OpenAI-compatible API¶

Added in v0.14.0.

riptide serve exposes a POST /v1/chat/completions endpoint that speaks the OpenAI chat-completions wire format — so any OpenAI SDK, LangChain, OpenWebUI, or curl client can point at riptide and get the full agentic graph (memory, swarm, tools, guardrails) behind a familiar API.

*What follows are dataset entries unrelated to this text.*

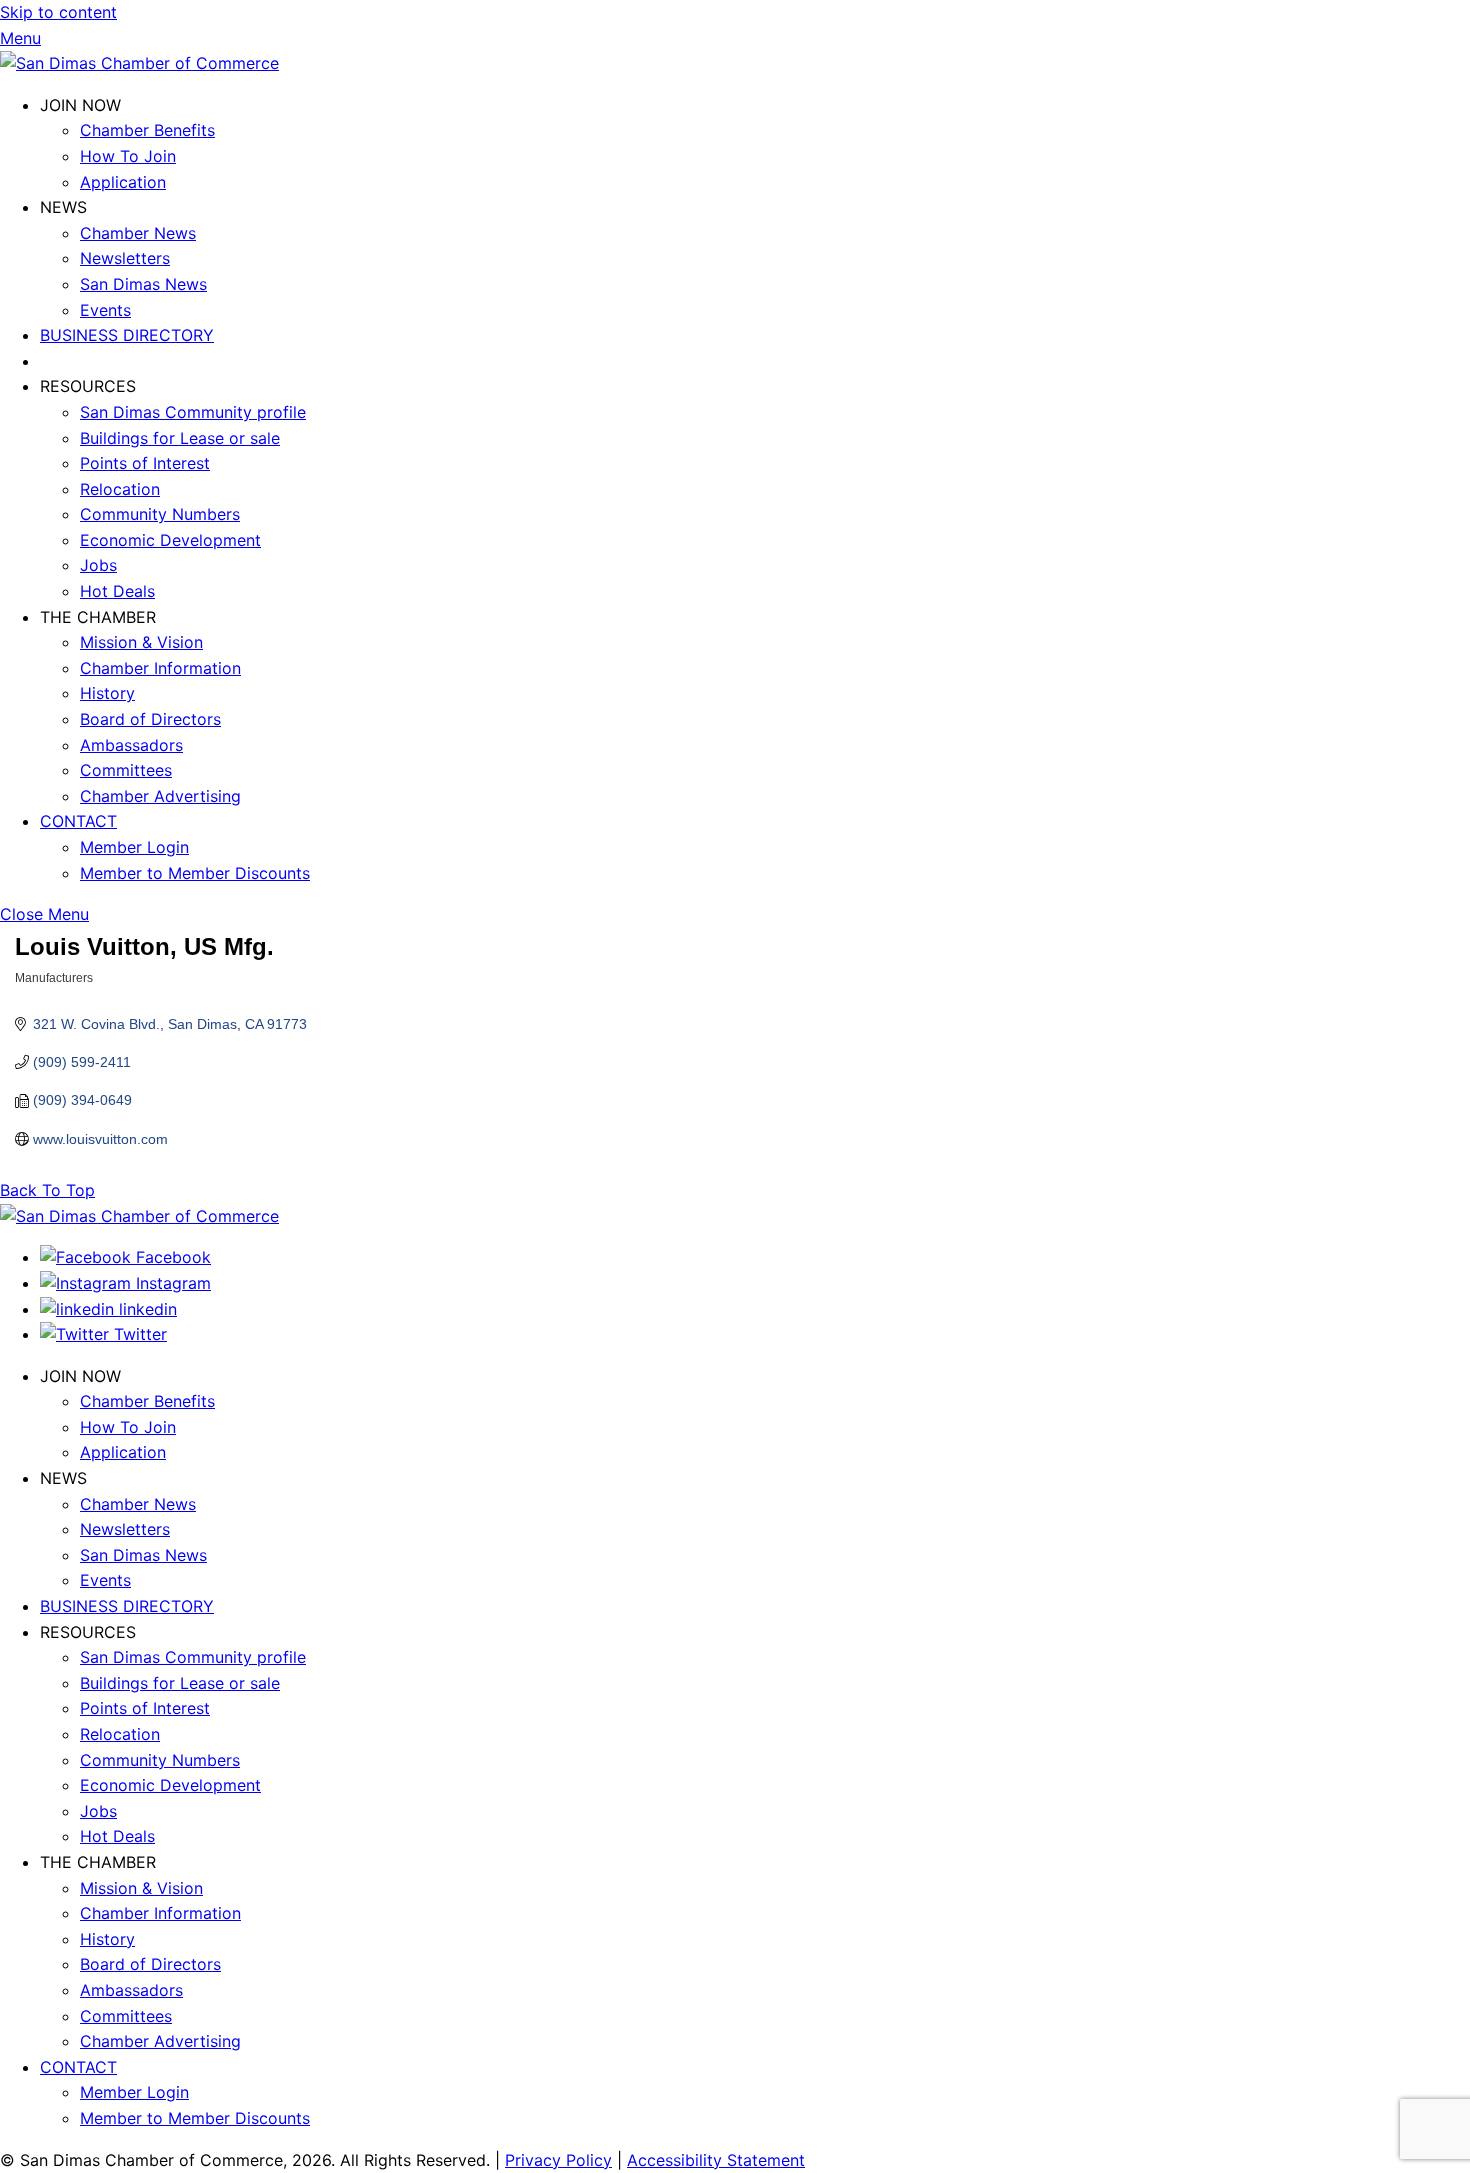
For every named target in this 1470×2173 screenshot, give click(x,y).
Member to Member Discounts (195, 873)
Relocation (120, 489)
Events (105, 310)
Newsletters (125, 258)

The last message is the task; earlier user/assistant messages become the conversation history. stream=true returns chat.completion.chunk SSE deltas (terminated by data: [DONE]); otherwise a single chat.completion object.

OpenAI Python SDK¶

from openai import OpenAI

client = OpenAI(base_url="http://127.0.0.1:8000/v1", api_key="not-needed")
resp = client.chat.completions.create(
    model="riptide-watergraph",
    messages=[{"role": "user", "content": "What is 21 * 2?"}],
)
print(resp.choices[0].message.content)

For a real model behind the graph, configure a provider/key first (via the Studio Connections view or OPENAI_API_KEY + RIPTIDE_WATERGRAPH_MODEL).

curl¶

curl -s http://127.0.0.1:8000/v1/chat/completions \
  -H 'content-type: application/json' \
  -d '{"model":"demo","messages":[{"role":"user","content":"compute 21 * 2"}],"offline":true}'

{
  "id": "chatcmpl-…",
  "object": "chat.completion",
  "created": 1717000000,
  "model": "demo",
  "choices": [{"index": 0, "message": {"role": "assistant", "content": "…"}, "finish_reason": "stop"}],
  "usage": {"prompt_tokens": 0, "completion_tokens": 0, "total_tokens": 0}
}

Streaming¶

curl -N http://127.0.0.1:8000/v1/chat/completions \
  -H 'content-type: application/json' \
  -d '{"messages":[{"role":"user","content":"hello"}],"stream":true,"offline":true}'

emits data: {…chat.completion.chunk…} lines and a final data: [DONE].

Notes¶

offline: true is a riptide extension (not in the OpenAI schema) — it runs the deterministic DemoGateway, so the endpoint works with no API key (handy for tests and demos). Omit it to run against the configured model.
The endpoint is single-turn-per-call but carries history from the messages array, so a chat client's running transcript works as expected.
Supported request fields: messages, model, stream, temperature, top_p, max_tokens, tenant_id, offline. An over-budget tenant returns HTTP 402; empty messages returns 400.
The API is unauthenticated — keep it behind an auth proxy if exposed beyond localhost.